The third trip of driver 288. The first and second trips of driver 1188.The third trip of driver 288. The first and second trips of driver 1188.The third trip of driver 288. The first and second trips of driver 1188.

Figure 5.16: The third trip of driver 288. The first and second trips of driver 1188.

We extract at most 500 trips for each car in the folder ./telematics_data/compulsory_concatenated/Device_ID/Device_ID_Trip_Nubmer.csv. Therefore, for each driver \(i=1,\ldots,n\), we have \(c_i\in[0,500]\) pre-processed trips. The distribution of \(c_i\in(0,500)\) is shown in Figure 5.17. Note that there are 175 cars (8%) without pre-processed trips and there are 1721 cars (75%) cars with 500 pre-processed trips.

For driver \(i\) with \(c_i>0\) trips, we stack its trips into a \(c_i\times300\times3\) array \(\mathbb{z}_i=(z_{i,1},\ldots,z_{i,c_i})'\), where each trip \(z_{i,j}\in[10,60]^{300}\times[-4,4]^{300}\times[-45^{\circ},45^{\circ}]^{300}\). Note that we will use the un-bolded notation \(z_j\) to refer to a trip \(j\) without considering which driver it belongs to.

The distribution of pre-processed trips in (0, 500)

Figure 5.17: The distribution of pre-processed trips in (0, 500)

5.3.2 Summary statistics of telematics variables

We extract several summary statistics for each trip. We categorize those summary statistics into two types: exposure and driving style. We define two status of driving: idle phrase and moving phrase. In the idle phrase, the speed, acceleration and angle change are simultaneously equal to zero. In the moving phrase, at least one of the speed, acceleration and angle change is not equal to zero. Note that we receive for \(2296-165=2131\) cars since \(165\) cars do not have telematics information. We save them in the folder ./telematics_data/compulsory_statistics/Device_ID.csv.

5.3.2.1 Exposures

  1. Total distance in km (1 variable).

  2. Total moving time in second (1 variable).

  3. Total standing time in second (1 variable).

  4. The day of the trip from Monday to Sunday (1 variable).

  5. Driving distance split into morning peak (7-9), day (9-17), afternoon peak (17-19), evening (19-22), and night (22-7) (5 variables).

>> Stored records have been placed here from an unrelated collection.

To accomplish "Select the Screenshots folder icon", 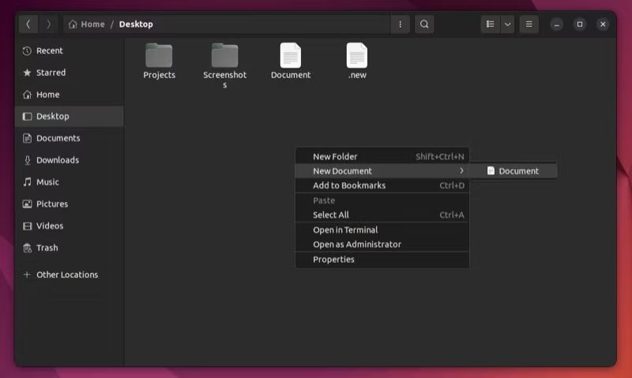I will (x=224, y=56).
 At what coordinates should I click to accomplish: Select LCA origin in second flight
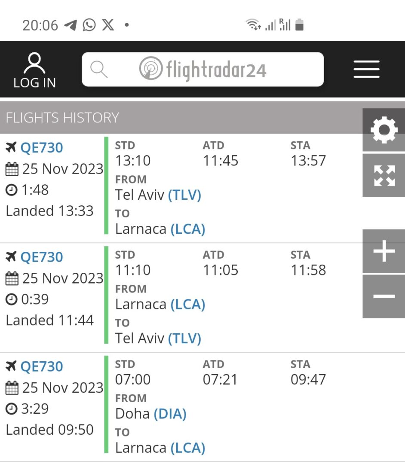pyautogui.click(x=188, y=305)
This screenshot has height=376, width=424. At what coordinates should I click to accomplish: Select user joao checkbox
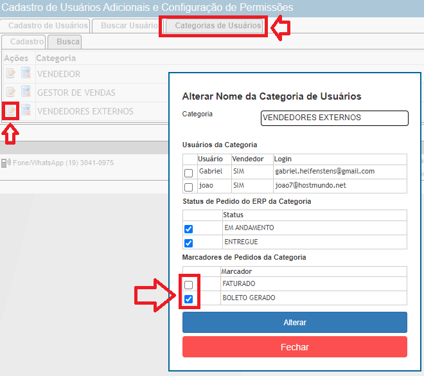click(188, 187)
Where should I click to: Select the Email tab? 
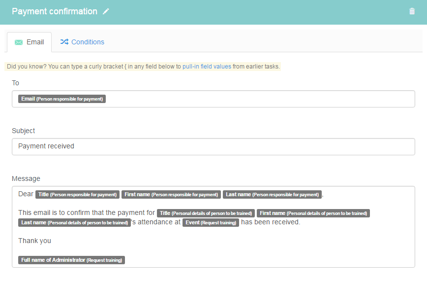coord(30,42)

  6. Driving time (moving time) split into morning peak (7-9), day (9-17), afternoon peak (17-19), evening (19-22), and night (22-7) (5 variables).

In Figure 5.18 we show the distribution of observation period, days having trips, driving hours per day and average daily driving distance.

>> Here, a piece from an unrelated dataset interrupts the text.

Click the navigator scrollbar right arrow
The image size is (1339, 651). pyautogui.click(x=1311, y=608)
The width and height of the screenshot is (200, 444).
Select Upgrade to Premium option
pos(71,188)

The distribution of telematics exposure

Figure 5.18: The distribution of telematics exposure

5.3.2.2 Driving styles

  1. Average/median/standard deviation/extreme values (5% and 95% quantiles) of speed/acceleration/angle change during the driving phrase (15 variables).

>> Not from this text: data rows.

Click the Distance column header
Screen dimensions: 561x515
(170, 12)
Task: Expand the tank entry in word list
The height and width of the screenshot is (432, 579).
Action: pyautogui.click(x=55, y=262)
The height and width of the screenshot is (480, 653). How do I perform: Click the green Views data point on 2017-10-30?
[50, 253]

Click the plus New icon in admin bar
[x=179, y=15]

  2. Driving time (moving time) split into in the speed interval 0-10/10-20/20-30/…/110-120/>120 (13 variables).

  3. Driving time (moving time) split into the acceleration intervals (-4)-(-3.5)/(-3.5)-(-2.5)/…/2.5-3.5/3.5-4 (9 variables).

  4. Driving time (moving time) split into the angle change intervals (-45)-(-35)/(-35)-(-25)/…/25-35/35-45 (9 variables).

5.3.3 Heatmaps

Heatmaps reflect the interaction among speed, acceleration, and angle change. For each car, we construct three heatmaps: speed-acceleration heatmap, speed-angle heatmap, and acceleration-angle heatmap. We use the telematics data in the moving phrase to construct the heatmap. The heatmaps are saved in ./telematics_data/compulsory_speed_accel_angle/Device_ID_accel_angle.csv (Device_ID_speed_accel.csv, Device_ID_speed_angle.csv).

The speed interval is divided into sub-intervals at 0, 10, 20, 30, 40, 50, 60, 70, 80, 90, 100, 110, 120, 200. The acceleration is divided into sub-intervals at -4, -3.5, -2.5, -1.5, -0.5, 0.5, 1.5, 2.5, 3.5, 4. The angle change is divided into sub-intervals at -45, -35, -25, -15, -5, 5, 15, 25, 35, 45.
We typically truncate the speed interval and cap the acceleration and angle change interval. We need to make sure the considered intervals contain sufficient observations to receive stable heatmaps. Usually, we need to normalize the heatmap. We could do the normalization in each speed sub-interval or in several consecutive speed sub-intervals.